• Quesito A:
Nel testo su Audrey Hepburn, chi vinse l'Oscar alla migliore attrice per cui lei era candidata con "Sabrina", e con quale film?
• Quesito B:
Riprendi il testo su Audrey Hepburn e proseguilo a partire dall'ultima frase riportata.

Dopo “Vacanze romane”, Audrey Hepburn fu sommersa dalle proposte. L’Oscar la lanciò nell’Olimpo del movimento a stelle e strisce, una fama alimentata dall’industria ma soprattutto dalla sua unicità. Una attrice esile, con i capelli corti, gli occhi da cerbiatto e i lineamenti aggraziati. Distante dunque dai canoni di bellezza in voga a quei tempi. Desiderata dal mondo della moda, la Hepburn si affidò allo stilista francese Givenchy e insieme inventarono uno stile nuovo, immortale.

Dopo “Vacanze romane”, Audrey Hepburn fu chiamata a interpretare la protagonista femminile di “Sabrina” di Billy Wilder. Un’altra prova di spessore, questa volta al fianco di Humphrey Bogart e William Holden, che le valse la candidatura all’Oscar alla migliore attrice, vinto poi da Grace Kelly per “La ragazza di campagna”.

Il talento poliedrico, la capacità unica di ammaliare l’obiettivo e di dare carattere anche ai personaggi frivoli. Un’interprete eccellente ma anche un’icona di stile. Da “Arianna” di Billy Wilder a ”Cenerentola a Parigi” di Stanley Donen e con Fred Astaire, tante le interpretazioni degne di nota. Poi il ruolo della vita.

Audrey Hepburn è Holly Golightly

Audrey Hepburn

Nel 1961 Audrey Hepburn fu chiamata per interpretare Holly Golightly, protagonista di “Colazione da Tiffany”, tratto dal romanzo di Truman Capote e diretto da Blake Edwards. Un’interpretazione eccezionale, in grado di incarnare alla perfezione lo spirito del personaggio stravagante e sregolato tratteggiato dallo scrittore statunitense. L’attrice riuscì a trasformare un personaggio concepito per Marilyn Monroe, dandogli profondità e spessore. Impossibile distogliere lo sguardo da lei e dalle sue mise, a partire dal tubino nero della sequenza d’apertura.

Candidata all’Oscar, poi vinto dalla “nostra” Sophia Loren, Audrey Hepburn continuò a inanellare successi e riconoscimenti. Nel 1964 uno dei ruoli più controversi, entrato nella storia per la guerra fredda con Julie Andrews: parliamo di Eliza Doolittle, protagonista del musical “My Fair Lady” di George Cukor. La Hepburn fu accusata di aver soffiato la parte alla collega e, nonostante le estenuanti lezioni di canto, fu costretta ad accettare il doppiaggio nelle parti cantate. Un veto posto dalla produzione, intimorita dal possibile paragone con la Andrews.

(Dati di grounding su screenshot)
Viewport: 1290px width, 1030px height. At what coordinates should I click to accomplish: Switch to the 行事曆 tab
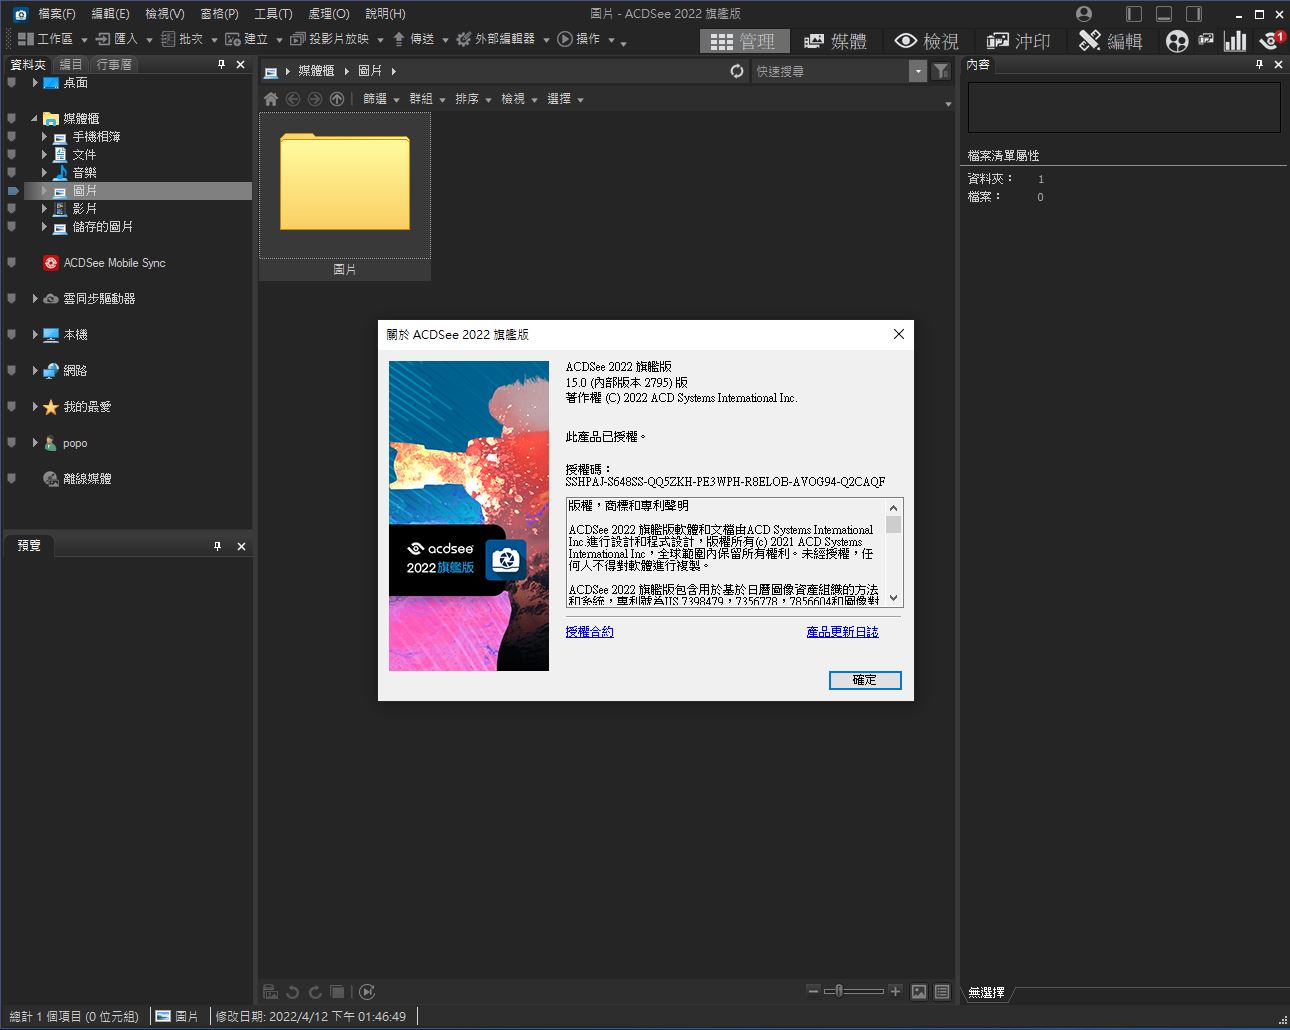point(114,64)
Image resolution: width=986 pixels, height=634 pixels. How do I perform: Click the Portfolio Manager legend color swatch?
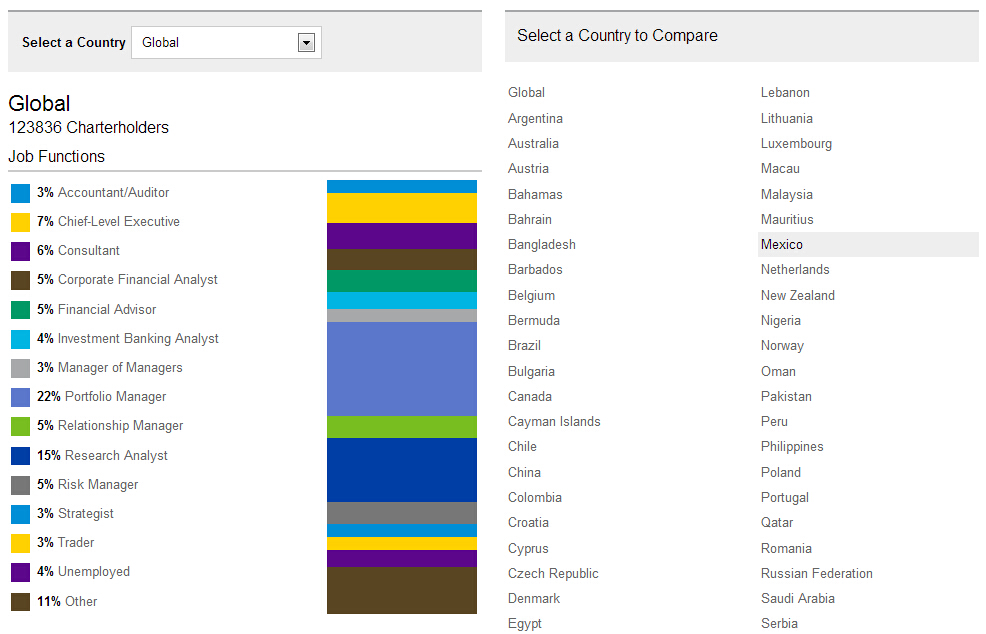point(20,397)
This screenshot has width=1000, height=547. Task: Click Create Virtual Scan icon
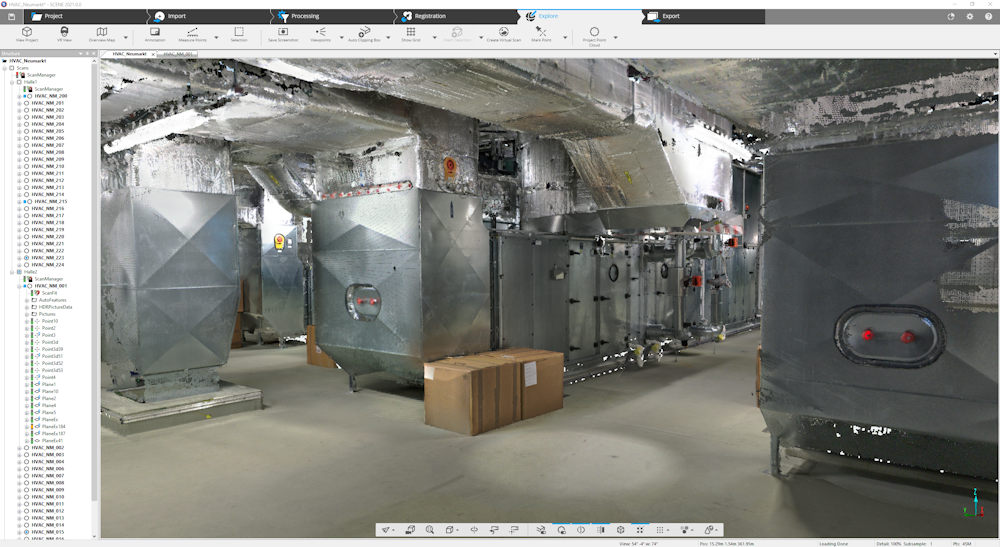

• Risultato A:
Grace Kelly, con "La ragazza di campagna".

• Risultato B:
La nuova vita dopo l'addio a Hollywood

Audrey Hepburn continuò a lavorare senza sosta fino al 1967. Quell’anno qualcosa cambiò, l’attrice dal contratto da 1 milione di dollari decise di fare una scelta coraggiosa e per certi versi senza precedenti: anteporre la famiglia alla carriera. Voltò le spalle a Hollywood e al mondo del cinema, con l’unico scopo di godersi i suoi figli e restare nell’anonimato. “Non è stato un sacrificio, perché sentivo di doverli accudire”, raccontò in una delle sue ultime interviste.

Dopo il deludente incontro con il padre dopo 25 anni di distanza, nel 1968 divorziò da Mel Ferrer. L’anno dopo il matrimonio con lo psichiatra italiano Andrea Dotti, dal quale nel 1970 ebbe il secondo figlio, Luca. Il legame con Dotti non durò molto a causa della sua fama di marito molto infedele (fu fotografato con oltre duecento donne diverse, ndr). La Hepburn attraversò un momento molto difficile e tornò gradualmente a recitare. Nel 1979 interpretò il ruolo principale in “Linea di sangue” di Terence Young, mentre nel 1981 fu scelta da Peter Bodganovich in “… E tutti risero” insieme a Ben Gazzara. L’ultima interpretazione datata 1988, in “Always – Per sempre” di Steven Spielberg.

L’attrice si confermò una professionista esemplare sul set, ma fragile e nervosa fuori, diventando una fumatrice incallita. Nel 1984 lasciò Roma per trasferirsi definitivamente in Svizzera, a Tolochenaz, posto pacifico e sereno dove vivere in tranquillità. Rifiutò tante offerte di lavoro e ritrovò l’amore con l’attore olandese Robert Wolders. Ma non solo. Audrey Hepburn decise di offrire la sua notorietà per l’Unicef, dedicando amore a bambini e madri di tutto il mondo.

Colpita da dolori allo stomaco, nel 1992 le fu diagnosticato un tumore al colon. Nonostante due interventi chirurgici, non ci fu niente da fare. Audrey Hepbrun morì il 20 gennaio 1993, alle 20.00, nella sua casa di Tolochenaz, dove fu sepolta.

Un enorme lutto per il mondo del cinema, privato di una delle sue interpreti migliori e rivoluzionarie, in grado di tracciare un solco nella cinematografia degli anni Cinquanta grazie alla sua immagine, alla sua classe e al suo stile di vita.